= Theodorus of Samos =

6th-century BC Greek sculptor, architect

Theodorus of Samos (Θεόδωρος ὁ Σάμιος) was a 6th-century BC ancient Greek sculptor and architect from the Greek island of Samos. Along with Rhoecus, he was often credited with the invention of ore smelting and, according to Pausanias, the craft of casting. He is also credited with inventing a water level, a carpenter's square, and, according to Pliny, a lock and key and the turning lathe. According to Vitruvius (vii, introduction), Theodorus is the architect of the Doric order temple Heraion of Samos temple. In some texts he is described, above all, as a great artist and in some statues he is depicted as a great inventor.

The ancient historian Herodotus twice refers to Theodorus as "the son of Telecles," a Samian artist. Herodotus credits Theodorus along with Rhoecus with improving the process of mixing copper and tin to form bronze, as well as being the first to use it in casting.
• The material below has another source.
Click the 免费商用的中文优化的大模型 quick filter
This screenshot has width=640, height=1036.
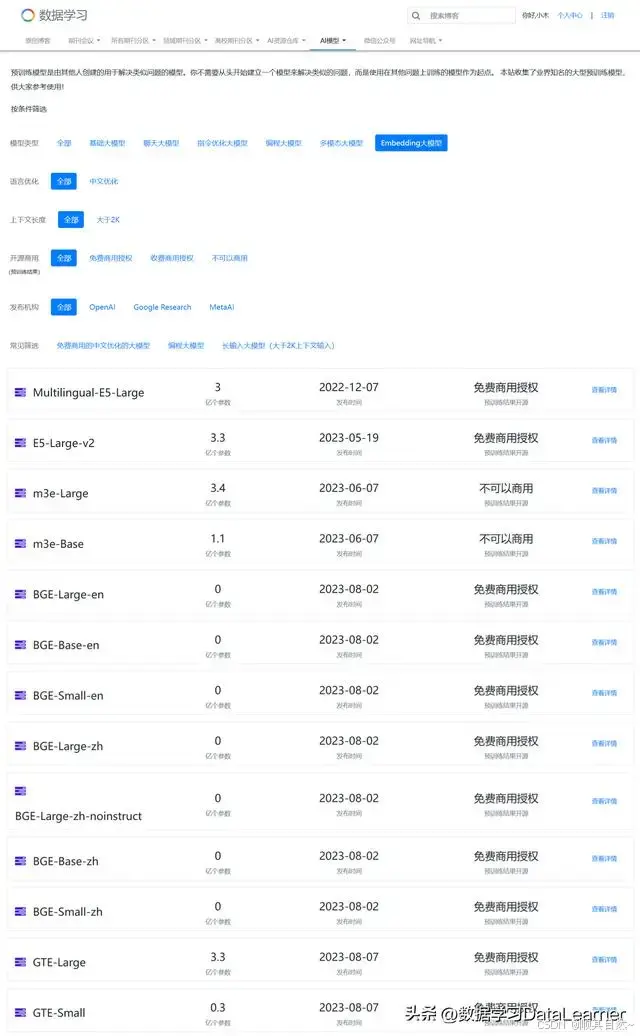(x=99, y=346)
Elsewhere, he credits Theodorus alone for discovering the art of fusing iron and using it to cast statues.

Carl Sagan, in the episode "The Backbone of Night" from his series Cosmos, states that Theodorus is credited with inventing the level, the ruler, the key, the square, the lathe, and bronze casting.
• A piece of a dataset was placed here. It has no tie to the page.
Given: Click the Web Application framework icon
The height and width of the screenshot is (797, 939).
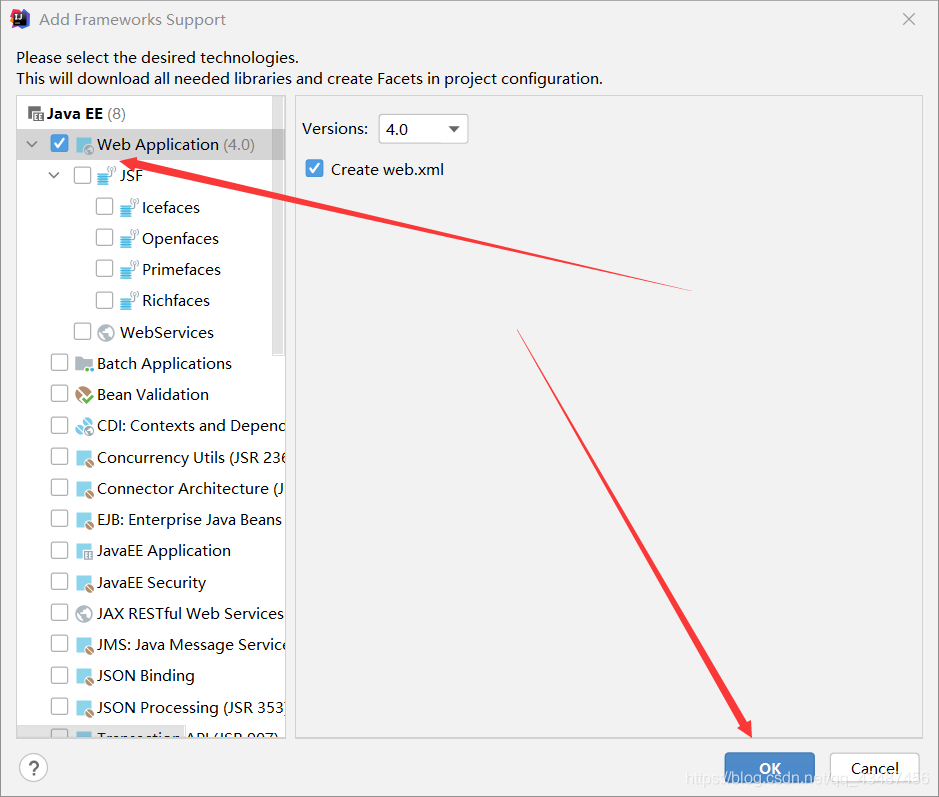Looking at the screenshot, I should click(84, 145).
Theodorus wrote a now lost book on the Third Temple of Hera at Samos, the earliest architectural treatise of which we have the name.

Athenaeus, in his work on the luxury of the Persian court of Alexander the Great, notes that a certain Amyntas in his own work "Posts" spoke of a golden bowl that was present by the king's bed chamber, adjacent to a vine adorned with precious stones as grapes, and that this bowl was the handiwork of Theodorus of Samos.